The Cumberland Coal & Iron Company, chartered in 1850, purchased the Maryland Mining Company's mines and railroad in April 1852, including the village of Eckhart.

With the arrival of the Baltimore and Ohio Railroad (B&O) in Cumberland, Maryland in 1842, local interests began lobbying for the construction of branch lines leading to the coal mines at Eckhart Mines, and the iron furnaces at Mount Savage, Maryland. The B&O didn't want to invest into branches for political as well as financial reasons. Eventually the Maryland & New York Coal & Iron Co. chartered and built its own Cumberland and Pennsylvania Railroad with the purpose of connecting with, and hopefully later selling out to, the B&O near the Cumberland Narrows.

The line to the Mt. Savage works was finished and operating in December 1844, while Maryland Mining's Eckhart branch entered service in May 1846. Throughout the following years, the Mt. Savage operation fell on hard times, and the Eckhart coal business has always been the more prosperous of the two. The C&P later became the initial stretch of B&O's main line to Connellsville, Pennsylvania, first via trackage rights and following 1903 by way of lease. Eckhart Jct. was established just west of the Narrows, Mt. Savage Jct. a few miles to the north.

==Timeline of the railroad==

1845 - Mount Savage Coal & Iron Company (later Maryland & New York Coal and Iron Company) completes the Mount Savage Railroad, from Mt. Savage furnaces to Cumberland, with branches.

1846 - Maryland Mining Company completes the Eckhart Railroad, from Eckhart Mines, Maryland to Wills Creek (Eckhart Junction).

1850 - Cumberland & Pennsylvania Railroad (C&P) is chartered.

1850 - Eckhart Railroad completes the Potomac Wharf Branch into Cumberland.

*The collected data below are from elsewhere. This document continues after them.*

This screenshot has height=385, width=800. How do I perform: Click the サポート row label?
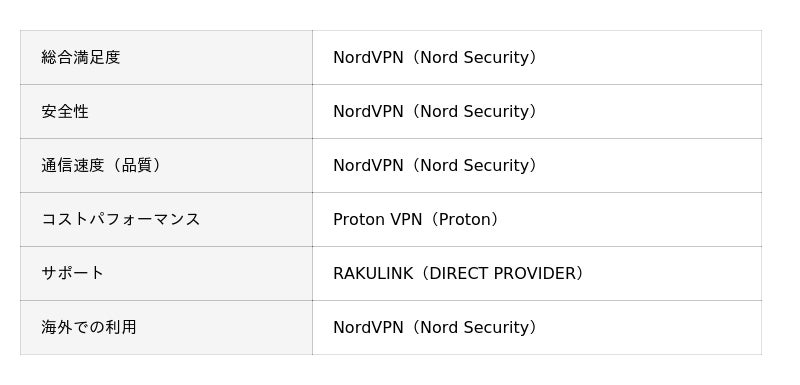[72, 274]
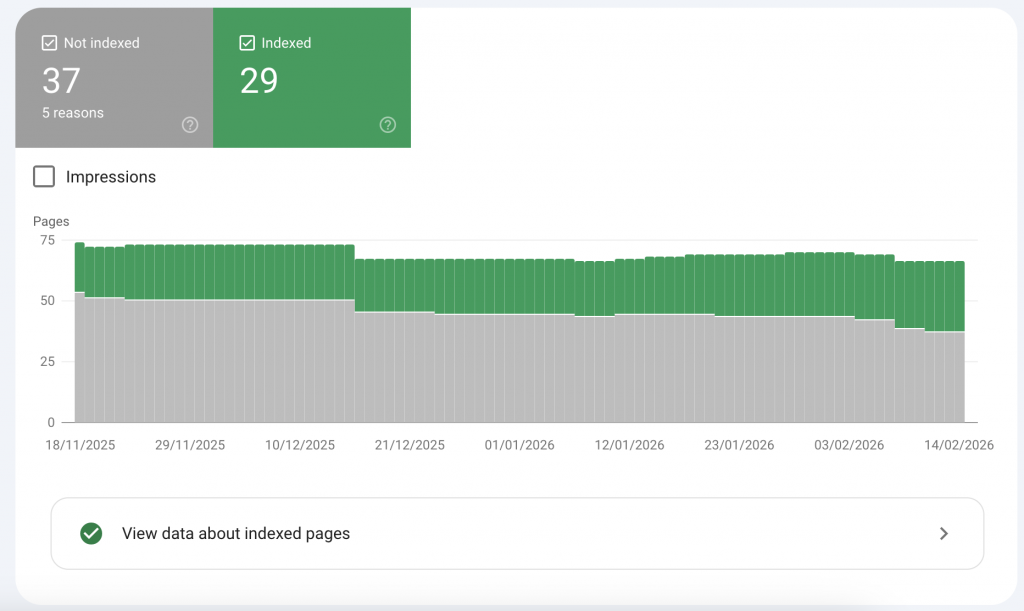This screenshot has width=1024, height=611.
Task: Click the green checkmark circle icon
Action: point(91,533)
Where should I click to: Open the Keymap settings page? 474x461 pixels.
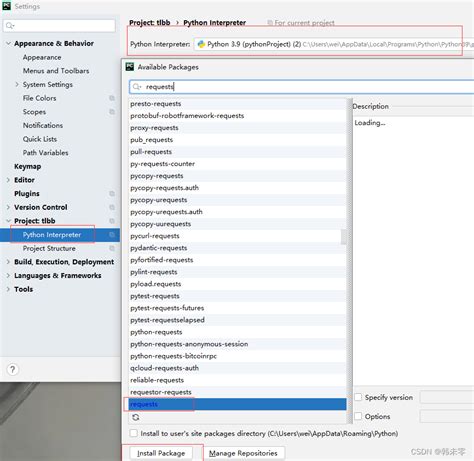click(28, 166)
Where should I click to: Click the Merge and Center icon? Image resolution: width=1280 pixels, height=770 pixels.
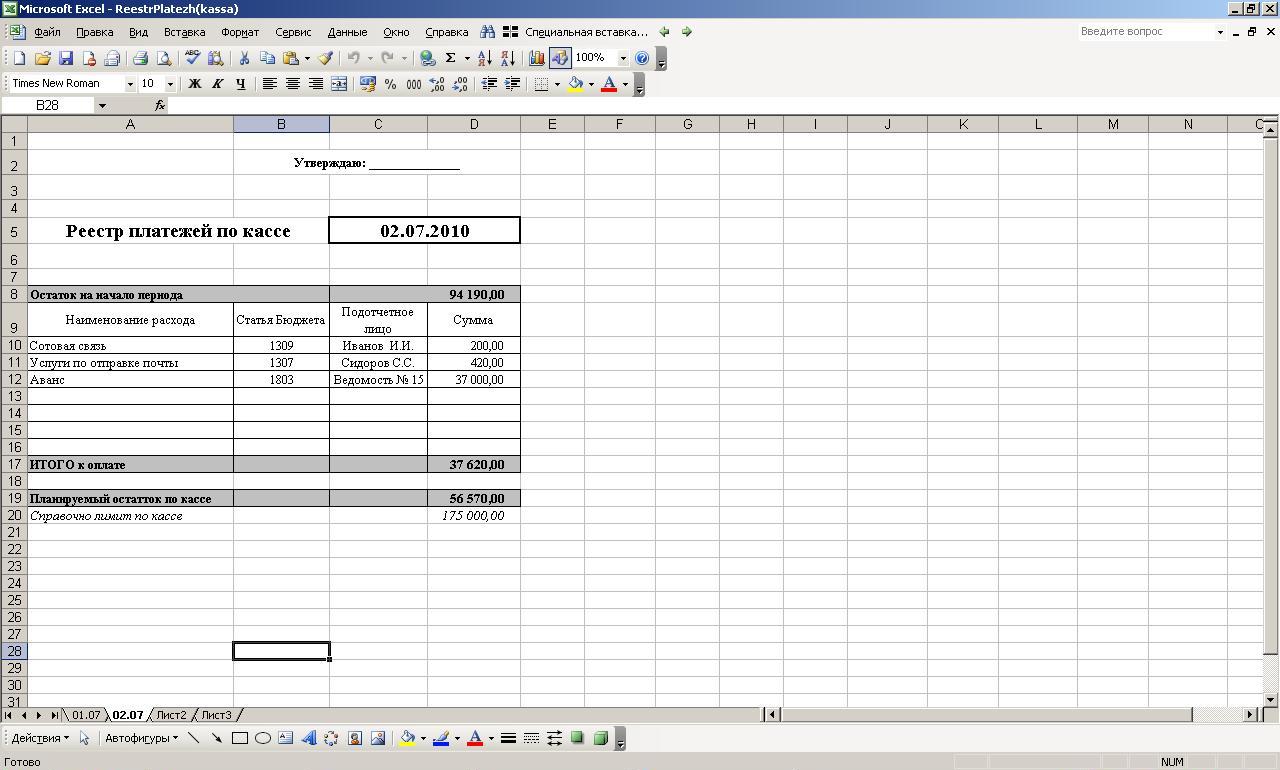[x=339, y=84]
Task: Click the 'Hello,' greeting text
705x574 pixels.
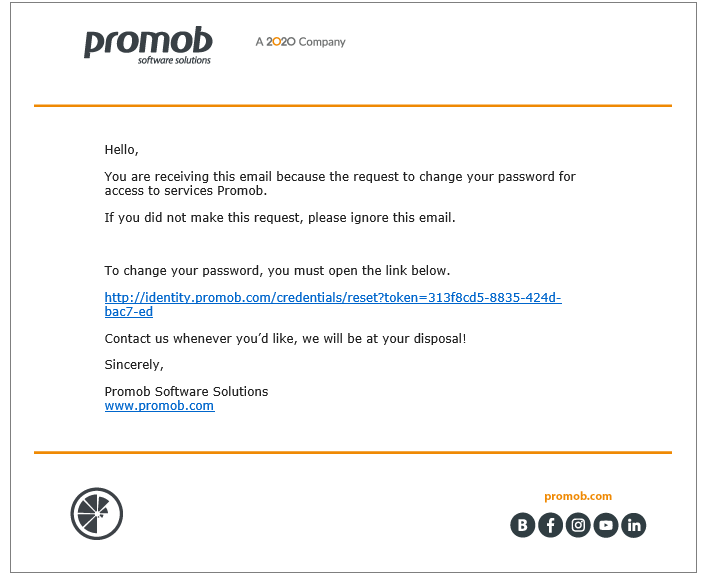Action: (x=121, y=150)
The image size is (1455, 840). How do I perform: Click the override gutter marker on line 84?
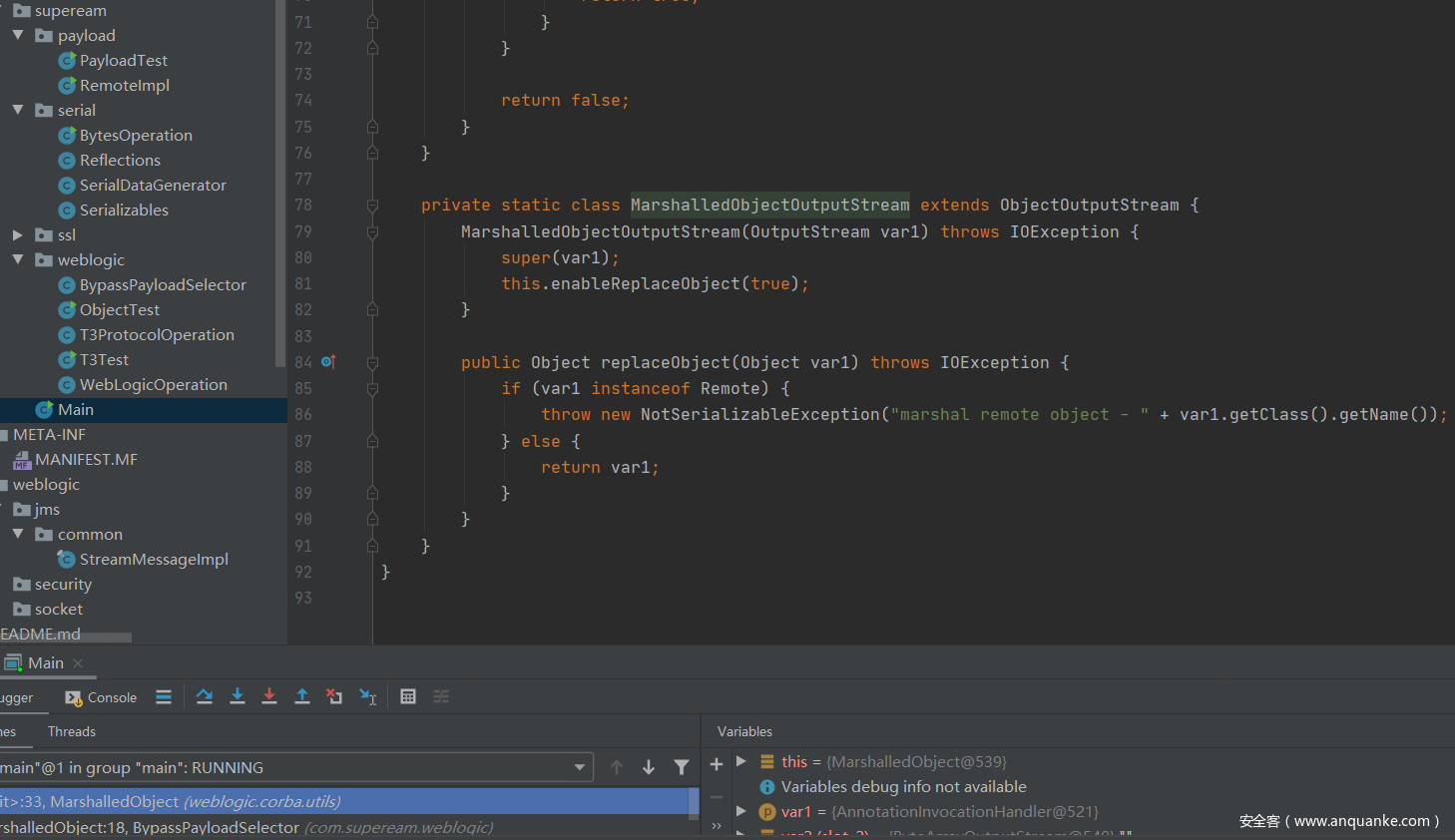[327, 362]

1853 - Georges Creek Coal & Iron Company builds the Georges Creek Railroad between Lonaconing, Maryland and Piedmont, West Virginia.

1863 - C&P acquires the Georges Creek Railroad after purchasing the Mt. Savage Railroad.

1870 - C&P absorbs Eckhart Railroad.

1876 - The Maryland and American Coal Companies start building the George's Creek and Cumberland Railroad (GC&C).

1879 - The Pennsylvania railroad in Maryland company completes its line between the Pennsylvania State Line and Cumberland.

1888 - Pennsylvania railroad in Maryland and the Georges Creek and Cumberland Railroad were merged into the Georges Creek and Cumberland Railroad.

1907 - Western Maryland Railroad assumes control of the GC&C as part of the George Gould empire (merged into WM in 1917).

1939 - GC&C abandoned west of Eckhart Junction.

1944 - WM acquires C&P.

1953 - C&P formally merges with WM.

1982 - State Line Branch abandoned.

These railroads were built by the iron and coal companies in the early 1840s, in anticipation of connecting with the B&O Railroad and the Chesapeake and Ohio Canal, both then under construction to Cumberland. Some of these standard gauge mine roads owned and operated their own equipment, while others were operated with early B&O motive power and rolling stock. By 1870, all of the lines were absorbed into the Cumberland & Pennsylvania Railroad, which was itself absorbed into the Western Maryland system.